My project is about narrating sonic memories of people and spaces. Just like @he_artburns has mentioned, I’m extracting the “sound of the world”, or rather, sonic memories of the people from a particular space within the world. I hope to measure the weight of these memories, to understand the VOID it would create on the other spectrum, if they were to be removed, from this world.

I've tried to look for similar plug-in's to Waves X-noise, which is either free or will not cost as much, but without much success. What is your opinion on H-EQ Hybrid Equalizer and Z-Noise? I also have Adobe Audition installed. Will that work too?

Pardon me please, if I’m asking the question to something that has an obvious answer. I’m unsure how to go about processing this: “...build a destructive EQ with troughs at every major peak you can see on the spectogram and hear in the night sound. Then copy that EQ shape onto a track with the day sound…”. Could you tell me what this process is called, so that I could read up/ explore more on this?

Thank you :)

  • What are you hoping to achieve?
    – Andy aka
    Commented Oct 13, 2015 at 18:51
  • EQ stands for Equalization, it is an in-depth topic that you could definitely read up on to get a handle on one of the fundamental ways that audio people treat/edit their recordings. Z-noise is very similar to X-noise. I don't know if there's anything equivalent in Audition. Commented Oct 16, 2015 at 20:40

2 Answers 2


In one sense, the answer from "audionuma" is correct, a similar process is possible in both Ableton and Audacity. In Ableton, all the tools you need to do this are contained in the "Utility" plug-in, which you can use to phase-invert one recording and thus "subtract" it from the other....


Neither Audio diff-maker nor the more basic process as described by audionuma would work for your situation! It's a cool idea, and I have some other thoughts about how you could achieve it, but the reason these are not the right tools is that phase-inverting audio and recombining it will only remove the component of the audio signal that is IDENTICAL in both recordings. In your case you are looking at two completely different recordings. The sound of the world is always changing and it is extremely unlikely that any component of your two recordings would be exactly alike on a sample by sample level. In other words, you can't directly, mathematically subtract the night sound from the day sound because they're two different sounds. Also, the methods you're considering would not subtract specifically B from A, they would technically subtract each from the other...What you would be left with is a combination of night and day sound in a big mess.

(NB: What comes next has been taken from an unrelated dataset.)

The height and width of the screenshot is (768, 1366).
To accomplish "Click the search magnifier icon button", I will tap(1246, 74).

...there is a neat trick I would suggest for you. If you use the night-time recording to "teach" a Noise Reduction plug-in what noise to filter out, then you could apply that plug-in to the Daytime recording and in effect, it would filter out the "shape" of the night noise from the day recording. The result should be an abstracted sound of the crowd, plus if you push the noise reducer hard it will cause warbling distortions at the edges of sounds that are pretty interesting.

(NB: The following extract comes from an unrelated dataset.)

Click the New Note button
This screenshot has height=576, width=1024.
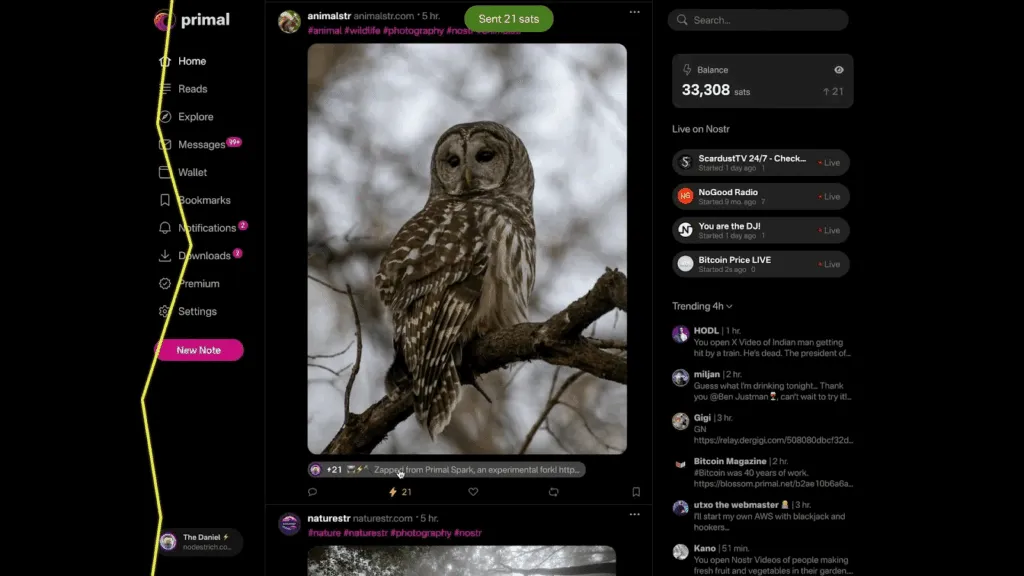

Waves X-noise is an easy to use noise-reduction plug-in, but there may be freeware that does the same thing, just look for intelligent noise reduction.

You can also do this to a certain extent manually using an EQ with spectogram analysis (built-in to Ableton, Logic, etc..) Look at an analysis of the night sound and then build a destructive EQ with troughs at every major peak you can see on the spectogram and hear in the night sound. Then copy that EQ shape onto a track with the day sound, listen to your filtered version and adjust to taste.


You might get the difference between signal A and signal B by putting them on two parallel tracks, invert the phase of track B and sum both tracks on a mix bus.